Conditions of extreme cold can prove fatal for skin and fur-based parasites (like fleas, lice and ticks). Sadly, too extreme cold periods can also reduce the numbers of badgers which survive through the winter. This can be especially bad for cubs, who may not have had enough time to achieve a viable body-weight to survive the lean winter months.

In some species (like egg-laying turtles and crocodiles/alligators), the proportion of male to female hatchlings alters as the temperature varies during conception and development.

If too few badgers die, then their numbers can rise to meet the maximum number that can be fed from a particular territory. If numbers rise further still, is it likely that some badgers will die through starvation or internal squabbling for food, or is it more likely that the badgers will slowly reduce in size and weight, in line with the reduced food per head that is available as badger numbers increase.

Of course, long periods of high temperatures or low rainfall, can make earthworms, the badgers' staple food source, very scarce; which causes reductions in the numbers of surviving badgers and their cubs.

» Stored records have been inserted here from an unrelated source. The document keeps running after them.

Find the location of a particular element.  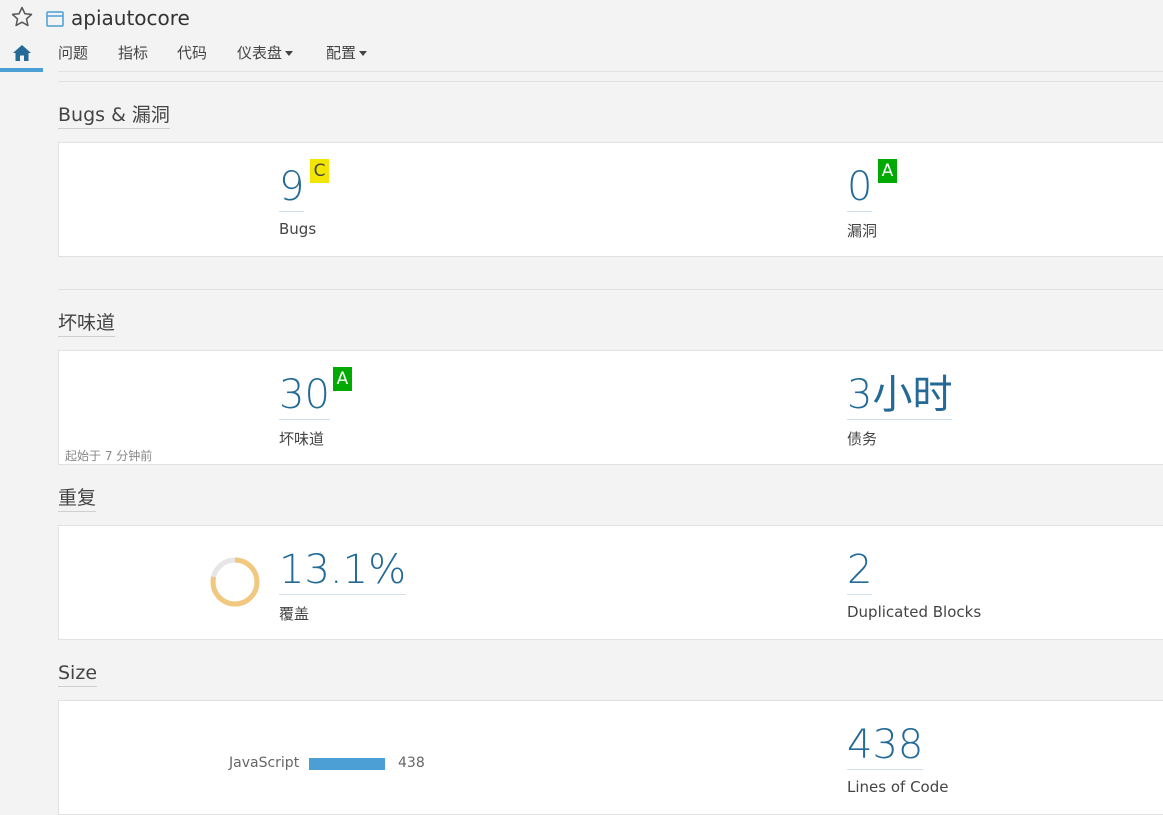

duplications-label: 覆盖 is located at coordinates (294, 614). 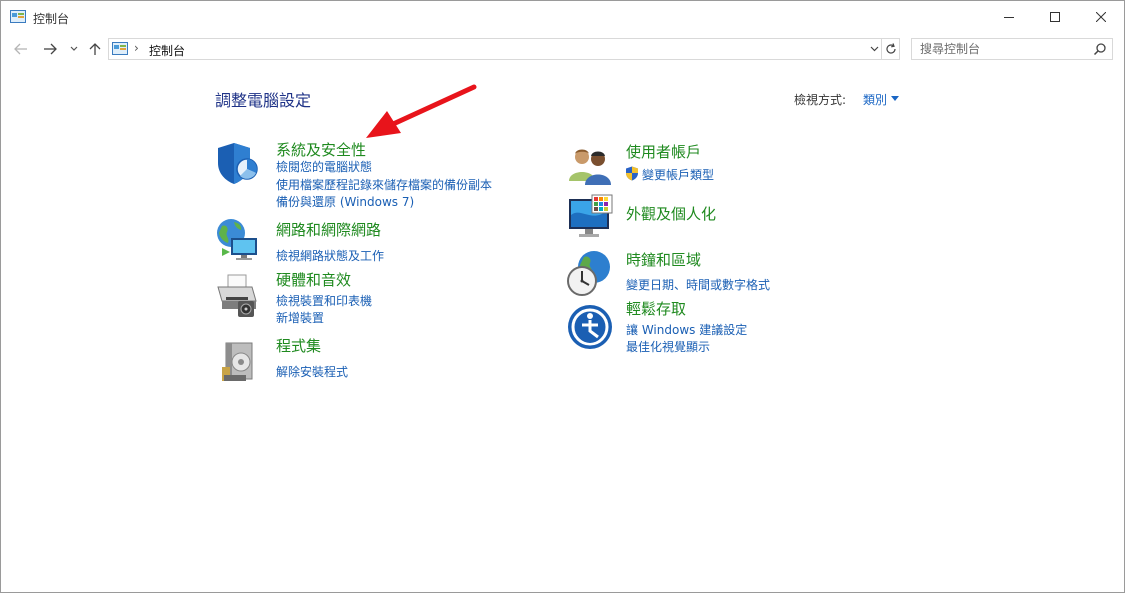 I want to click on category-system-security: 系統及安全性, so click(x=321, y=150).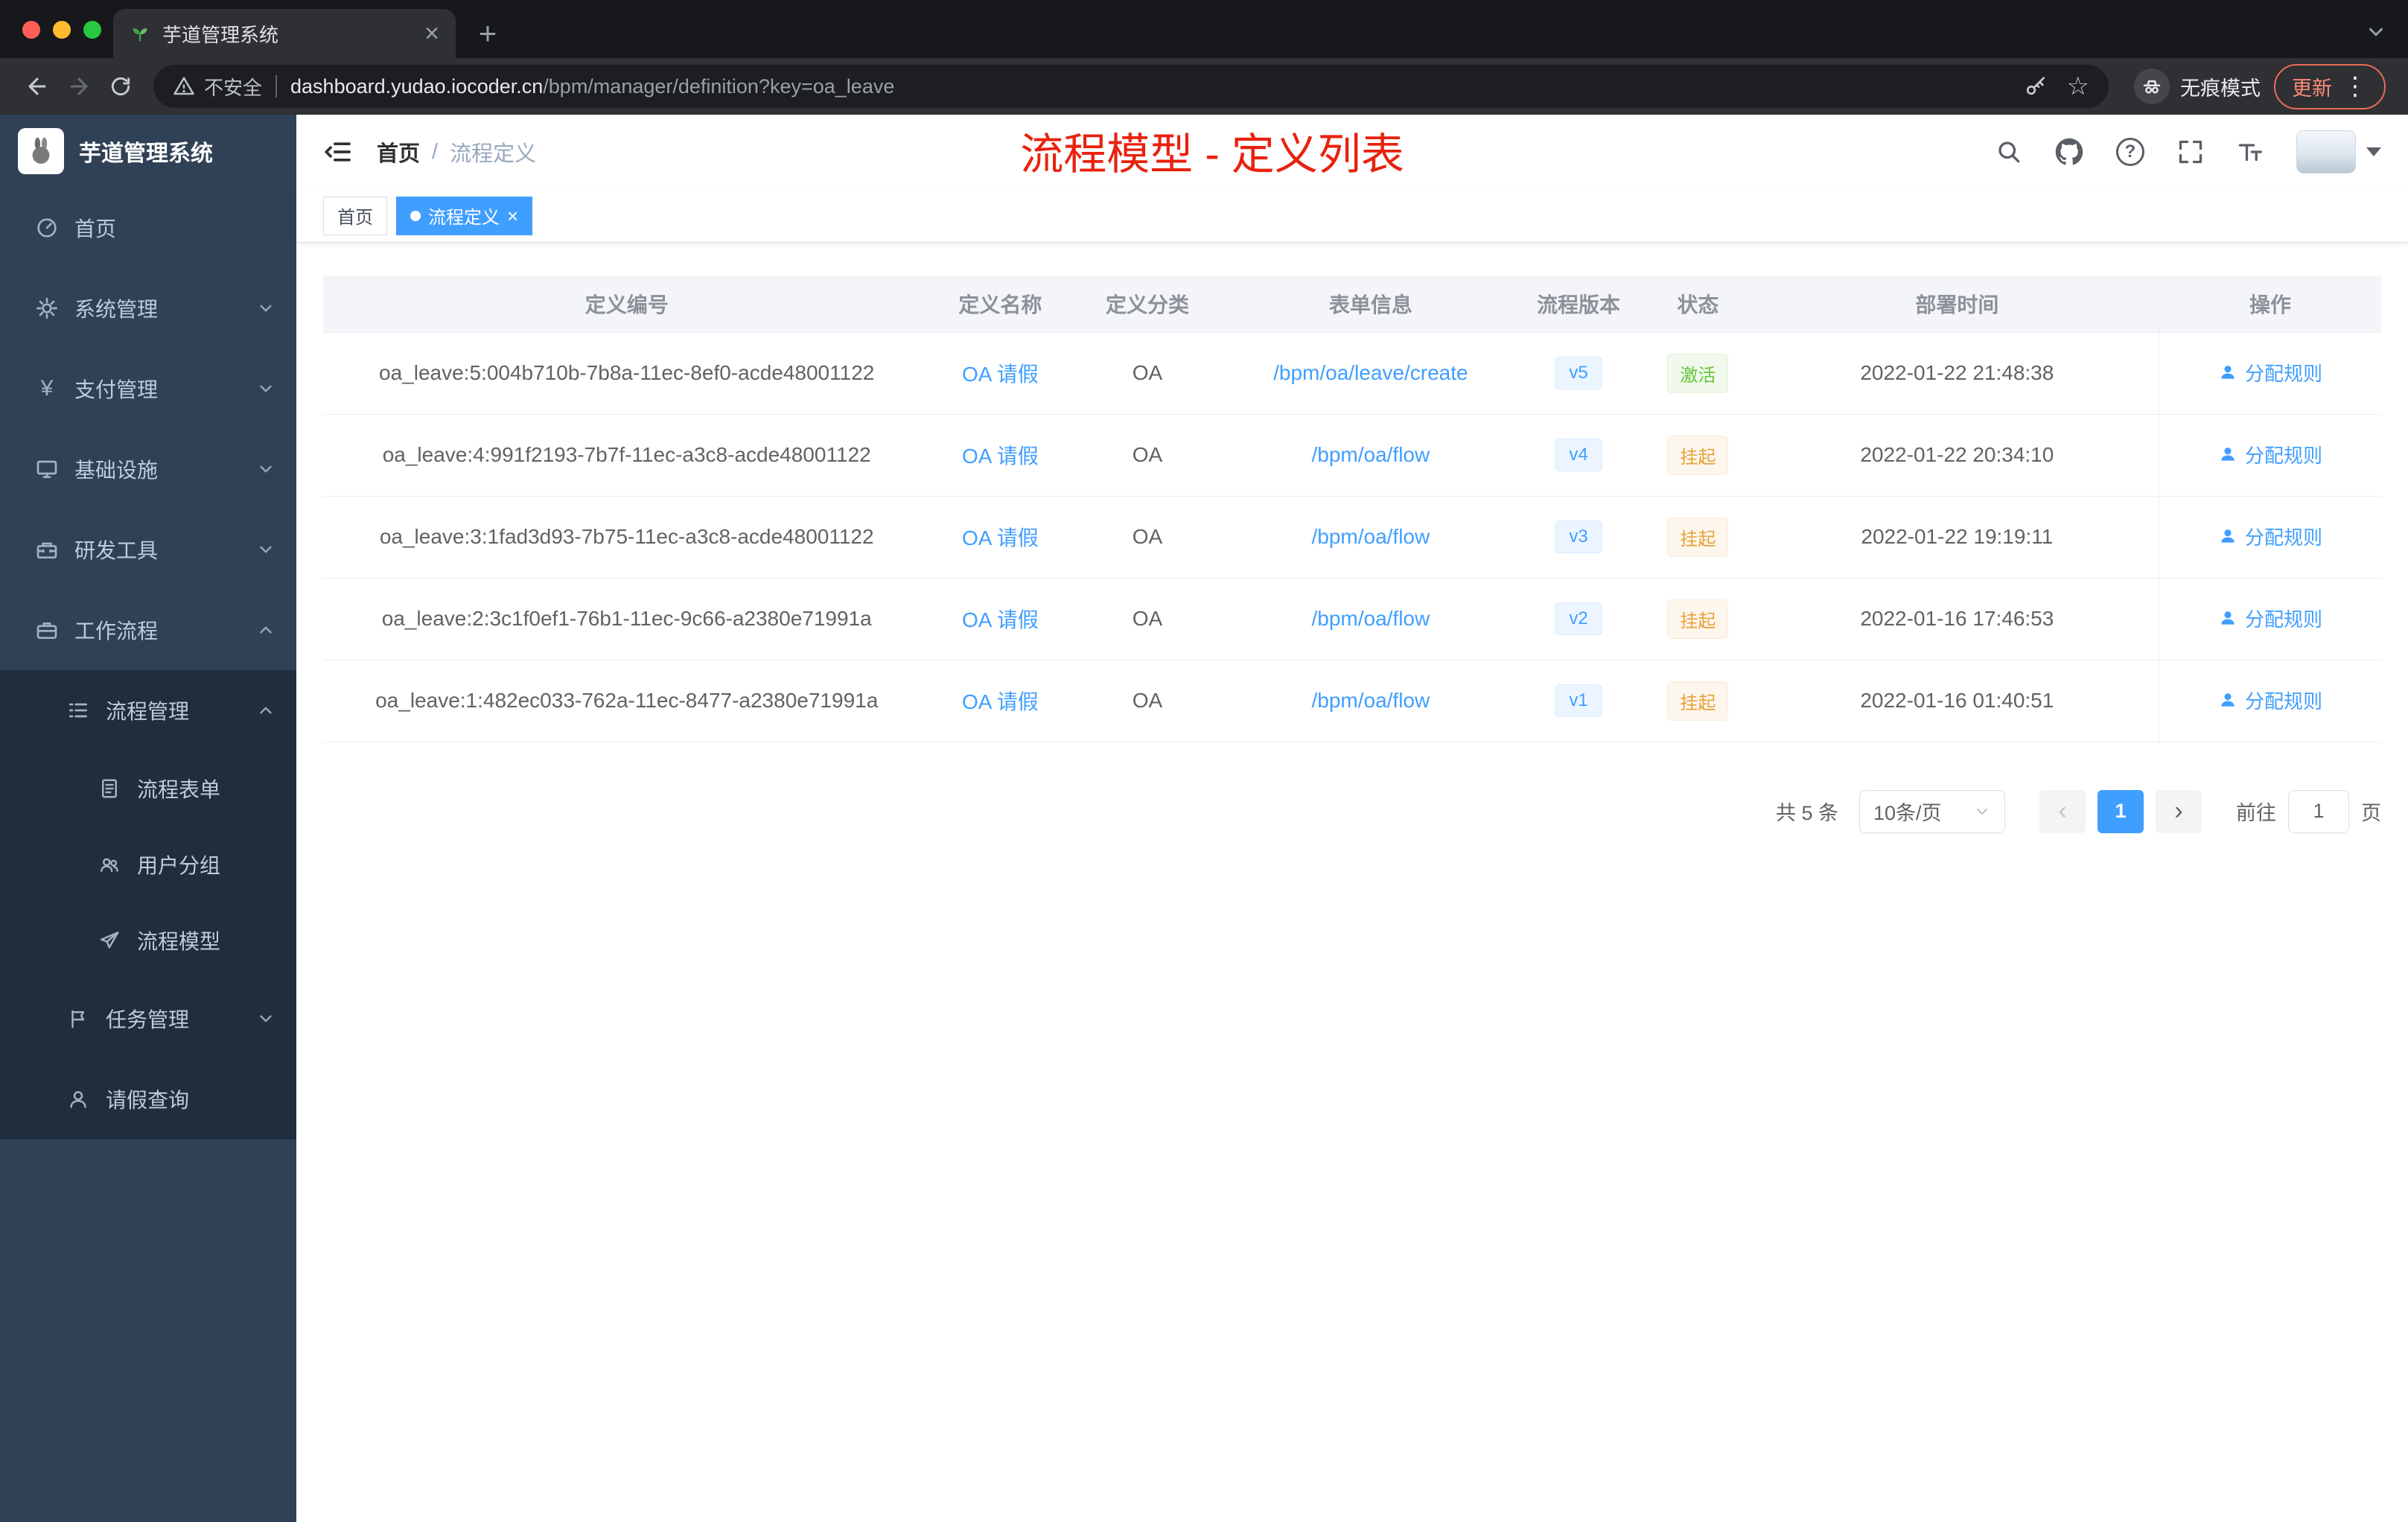  What do you see at coordinates (1932, 811) in the screenshot?
I see `page-size-select: 10条/页` at bounding box center [1932, 811]. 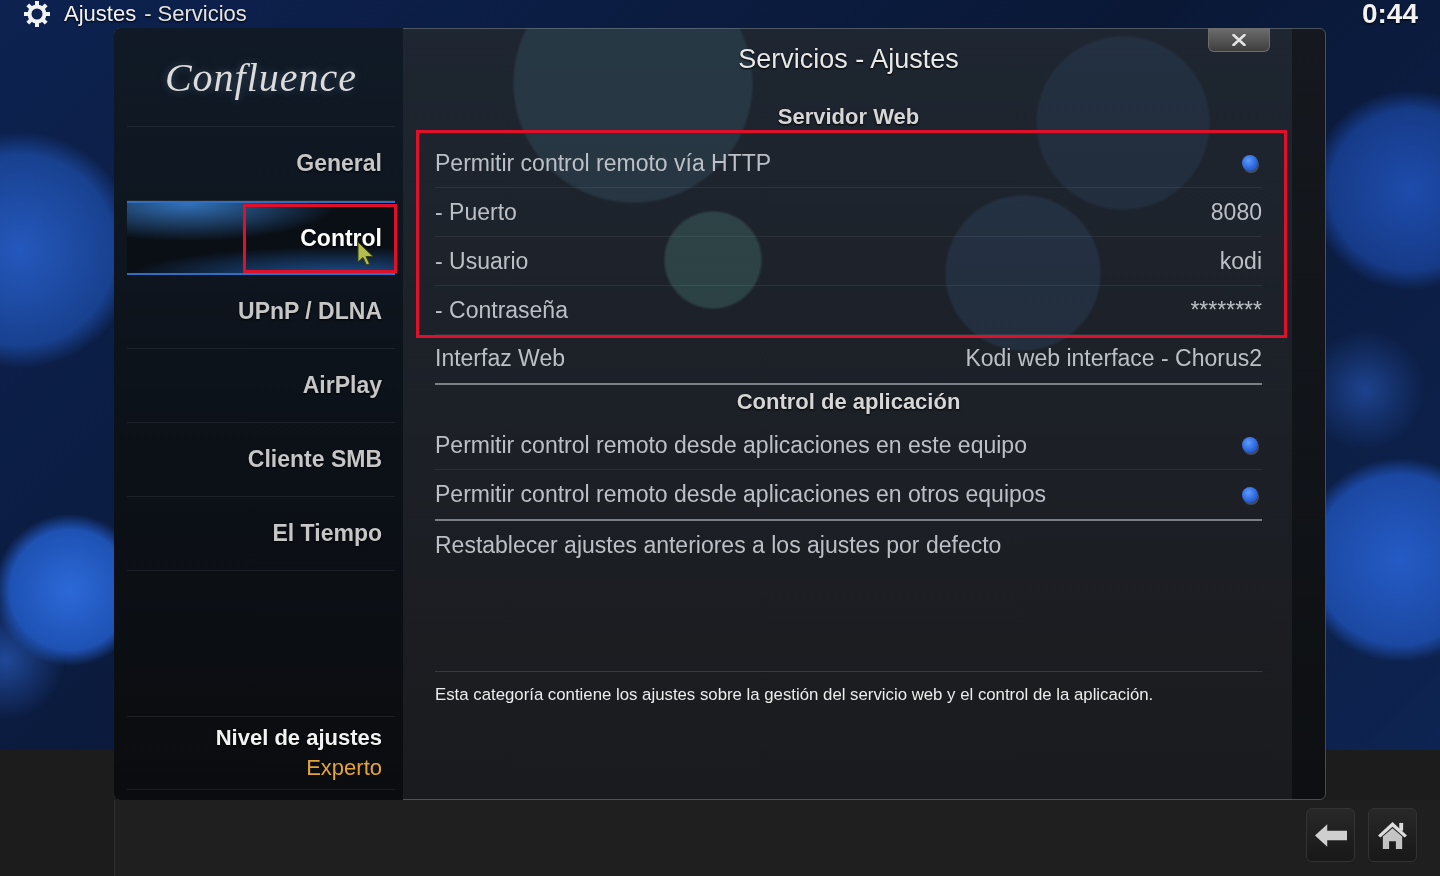 I want to click on back-button, so click(x=1330, y=835).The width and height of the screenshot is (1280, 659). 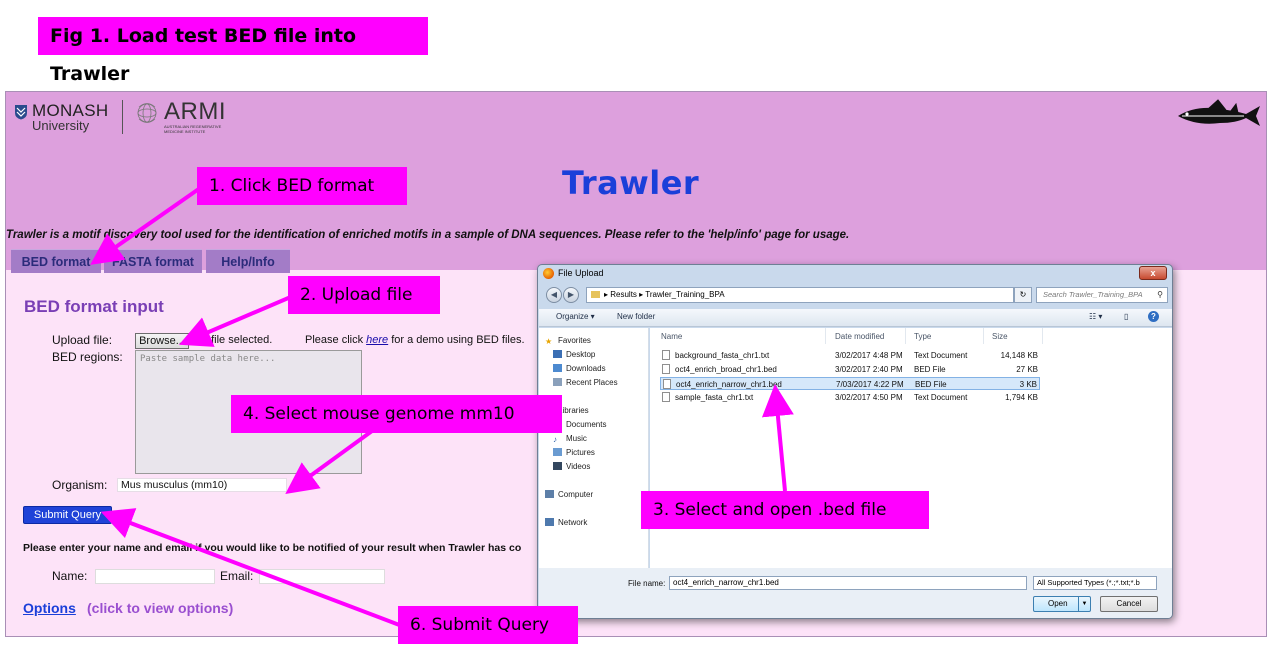 I want to click on arrow-step3, so click(x=778, y=438).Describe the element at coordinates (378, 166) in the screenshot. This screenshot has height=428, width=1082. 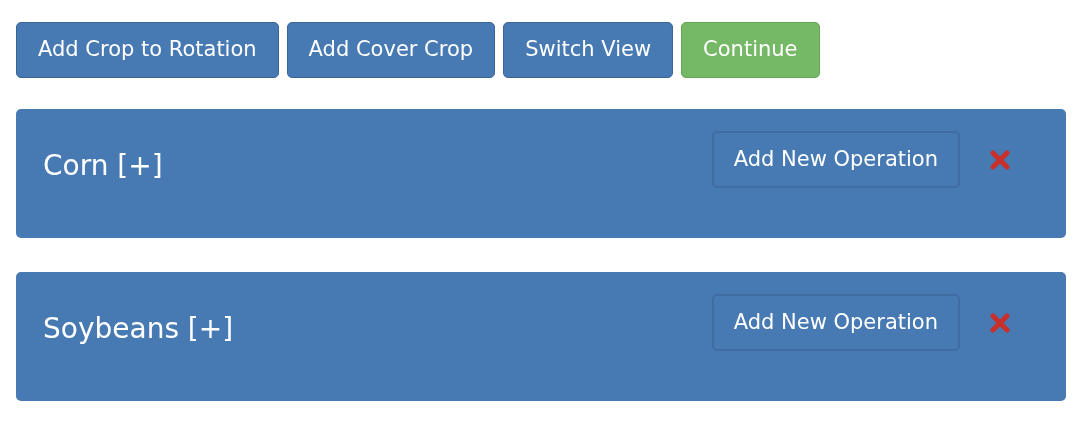
I see `crop-title: Corn [+]` at that location.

What effect is the increasingly warm climate likely to have on badger populations, in terms of basic survivability, general health and aggressiveness towards one another as food sources become relatively more scarce.

How would you test whether the proportions of male and female badgers is changing as the climate grows warmer.

15. Genetic Differences

Geneticists have suggested that in order to avoid damaging inbreeding or too small a gene pool, communal living animals, such as badgers need to eject key specimens and allow new "blood" to enter their gene pool.

  • How might you assess the extent to which a particular clan was more or less inbred than neighbouring clans?
  • Assess how you might track the genetic influence of a single individual badger, to see how often its genetic material turns up in descendants in its own and adjacent clans, as well as those further afield.
  • Assess the extent to which traits, such as an enhanced immunity to TB, might become dominant or recessive throughout the badger population.
  • Assess the extent to which the sterilization of infected individual badgers might result in a reduction in the overall level of TB infectivity in the badger population. Would this make any difference, if you only sterilised infected females?
  • Assess the speed at which particular traits might transfer across the countryside.
  • Form a view on whether introducing so-called TB-immune badgers into a badger-population might have a beneficial effect on reducing the incidence of TB in badgers.